Briefly: West and co. are also able to say something about upper limits to size using the network viewpoint. As an animal gets larger, the capillaries very slowly (exponent 1/12) become further apart from one another. If they spread too far apart, they don’t actually supply every cell and this hypothetical animal is interspersed throughout with cells which have no oxygen. Now, for land animals we’re probably best off to ignore this and instead just make note of the square cube law – that the strength of limbs scales like a square and the mass of the things they’re supposed to be holding up scale like a cube – but the network theory is able to predict something near the size of the blue whale as the largest possible mammal.
IV
The first half of Scale talks about an aspect of biology which was already known, but not widely cared about or well-understood, and it both popularizes what came before and advertises the author’s own contributions. Certainly biological allometry was not known to me, but since I have not taken biology since high school that is not too surprising. (Although, if the various pre-med students I knew in college learned this fact and never brought it up at gatherings, I’m disappointed, because I think it’s pretty cool.) The second half of the book leaves biology behind, except as an analogy.

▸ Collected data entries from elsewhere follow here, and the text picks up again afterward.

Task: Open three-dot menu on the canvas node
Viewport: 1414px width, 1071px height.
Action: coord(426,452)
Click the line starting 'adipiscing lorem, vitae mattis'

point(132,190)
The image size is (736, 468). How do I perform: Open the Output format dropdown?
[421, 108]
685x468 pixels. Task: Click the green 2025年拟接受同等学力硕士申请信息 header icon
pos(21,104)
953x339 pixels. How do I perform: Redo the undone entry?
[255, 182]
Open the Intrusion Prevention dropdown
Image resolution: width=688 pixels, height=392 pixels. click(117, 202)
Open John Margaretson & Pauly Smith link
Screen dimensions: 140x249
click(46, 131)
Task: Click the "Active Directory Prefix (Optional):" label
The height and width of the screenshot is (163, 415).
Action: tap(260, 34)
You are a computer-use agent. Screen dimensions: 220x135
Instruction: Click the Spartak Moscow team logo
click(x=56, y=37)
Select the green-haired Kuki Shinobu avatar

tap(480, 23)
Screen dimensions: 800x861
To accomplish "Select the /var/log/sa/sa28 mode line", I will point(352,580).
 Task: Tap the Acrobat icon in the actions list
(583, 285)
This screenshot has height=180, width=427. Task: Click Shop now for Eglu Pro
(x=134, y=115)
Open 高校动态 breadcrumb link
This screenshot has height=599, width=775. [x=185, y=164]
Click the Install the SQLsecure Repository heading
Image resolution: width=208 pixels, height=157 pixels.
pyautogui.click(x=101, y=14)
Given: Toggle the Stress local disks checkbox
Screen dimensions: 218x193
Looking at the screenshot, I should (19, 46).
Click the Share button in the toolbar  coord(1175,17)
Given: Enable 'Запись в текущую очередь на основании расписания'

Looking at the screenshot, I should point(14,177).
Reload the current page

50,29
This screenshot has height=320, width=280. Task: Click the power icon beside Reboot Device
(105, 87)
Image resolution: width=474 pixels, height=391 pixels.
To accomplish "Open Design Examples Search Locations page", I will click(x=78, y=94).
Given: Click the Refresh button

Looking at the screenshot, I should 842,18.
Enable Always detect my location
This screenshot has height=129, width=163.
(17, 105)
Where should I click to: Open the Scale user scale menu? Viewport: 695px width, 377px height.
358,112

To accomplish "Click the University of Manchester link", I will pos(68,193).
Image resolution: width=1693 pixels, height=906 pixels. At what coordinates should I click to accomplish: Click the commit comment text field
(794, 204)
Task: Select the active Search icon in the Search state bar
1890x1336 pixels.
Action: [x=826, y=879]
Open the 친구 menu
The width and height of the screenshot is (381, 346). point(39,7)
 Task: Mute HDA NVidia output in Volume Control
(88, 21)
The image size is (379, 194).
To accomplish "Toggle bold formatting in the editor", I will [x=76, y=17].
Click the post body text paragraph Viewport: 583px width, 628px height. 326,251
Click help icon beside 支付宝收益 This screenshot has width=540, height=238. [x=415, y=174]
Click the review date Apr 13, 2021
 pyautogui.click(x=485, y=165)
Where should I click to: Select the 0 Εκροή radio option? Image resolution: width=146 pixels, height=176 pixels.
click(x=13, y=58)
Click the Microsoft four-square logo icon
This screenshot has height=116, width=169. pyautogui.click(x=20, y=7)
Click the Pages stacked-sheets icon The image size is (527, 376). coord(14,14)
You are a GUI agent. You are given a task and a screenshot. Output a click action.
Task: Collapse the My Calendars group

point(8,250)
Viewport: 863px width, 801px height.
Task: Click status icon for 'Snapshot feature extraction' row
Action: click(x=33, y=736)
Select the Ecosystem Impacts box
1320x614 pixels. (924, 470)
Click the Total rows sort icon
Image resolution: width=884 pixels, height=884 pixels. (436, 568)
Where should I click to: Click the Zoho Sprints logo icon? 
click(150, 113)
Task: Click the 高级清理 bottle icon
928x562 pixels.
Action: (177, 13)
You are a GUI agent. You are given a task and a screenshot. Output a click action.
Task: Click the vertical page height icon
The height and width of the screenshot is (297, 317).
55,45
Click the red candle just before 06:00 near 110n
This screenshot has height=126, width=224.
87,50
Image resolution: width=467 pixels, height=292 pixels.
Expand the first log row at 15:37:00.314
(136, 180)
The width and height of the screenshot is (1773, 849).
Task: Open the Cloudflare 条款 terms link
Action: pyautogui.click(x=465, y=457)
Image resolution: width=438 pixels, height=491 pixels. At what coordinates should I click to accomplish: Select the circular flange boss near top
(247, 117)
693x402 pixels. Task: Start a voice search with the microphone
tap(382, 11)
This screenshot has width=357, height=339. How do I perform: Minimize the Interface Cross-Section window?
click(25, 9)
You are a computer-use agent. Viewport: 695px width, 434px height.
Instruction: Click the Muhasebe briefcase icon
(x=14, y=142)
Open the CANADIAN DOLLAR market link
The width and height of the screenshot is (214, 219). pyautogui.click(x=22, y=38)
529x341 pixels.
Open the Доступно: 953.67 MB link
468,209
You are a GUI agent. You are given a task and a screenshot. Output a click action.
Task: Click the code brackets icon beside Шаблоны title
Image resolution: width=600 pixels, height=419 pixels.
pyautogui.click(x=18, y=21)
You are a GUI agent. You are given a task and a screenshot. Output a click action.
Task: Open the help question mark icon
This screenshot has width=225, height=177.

West uses a metaphor – that of the city as a living entity – to motivate research. After all, scaling laws in biology came down to rules governing how infrastructure scales as a body gets larger, and cities have infrastructure too - pipes and roads and electrical wiring instead of blood vessels and the respiratory system. There was a researcher in Germany named Dirk Helbing who had looked at scaling in cities back in 2004; Geoffrey West recruited him and others into a collaboration to revisit and expand upon these ideas. The fact that there is a second half of the book suggests that the findings are going to be interesting, and indeed they are. Just as there were several biological quantities which one could predict for any mammal knowing only its mass, there are several quantities pertaining to cities which one can predict knowing only the population and the country in which it’s located. (The models only compare the cities of one country to each other. It turns out that for this set of y = k*(x^s), k depends on the country you’re in and s does not, making country rather like taxonomic group in the analogy)
“Regardless of the specific urban system, whether Japan, the United States, or Portugal, and regardless of the specific metric whether the number of gas stations, the total length of pipes, roads, or electrical wires, only about 85 percent more material infrastructure is needed with every doubling of city size. Thus a city of 10 million people typically needs 15 percent less than of the same infrastructure compared with two cities of 5 million each, leading to significant savings in materials and energy use.”
“This savings leads to a significant decrease in the production of emissions and pollution. Consequently, the greater efficiency that comes with size has the nonintuitive but very important consequence that on average the bigger the city, the greener it is and the smaller its per capita carbon footprint. In this sense, New York is the greenest city in the United States, whereas Santa Fe, where I live, is one of the more profligate ones. On average, each of us in Santa Fe is putting almost twice as much carbon into the atmosphere as New York. This should not be thought of as somehow reflecting the greater wisdom of New York’s planners and politicians, nor as the fault of Santa Fe’s leadership, but rather as an almost inevitable by-product of the dynamics underlying economies of scale that transcend the individuality of cities as their size increases. These gains are mostly unplanned, though policy makers in cities can certainly play a powerful role in facilitating the enhancing the hidden ‘natural’ processes that are at work. In fact, this is a large part of what their job is. Some cities are very successful at doing this, while others are much less so. …”
“These results are very encouraging and provide powerful evidence in support of the quest for a possible theory of cities. However, of even greater significance was the surprising discovery that the data also reveal that socioeconomic quantities with no analog in biology such as average wages, the number of professional people, the number of patents produced, the amount of crime, the number of restaurants, and the gross urban domestic product (GDP) also scale in a surprisingly regular and systematic fashion …”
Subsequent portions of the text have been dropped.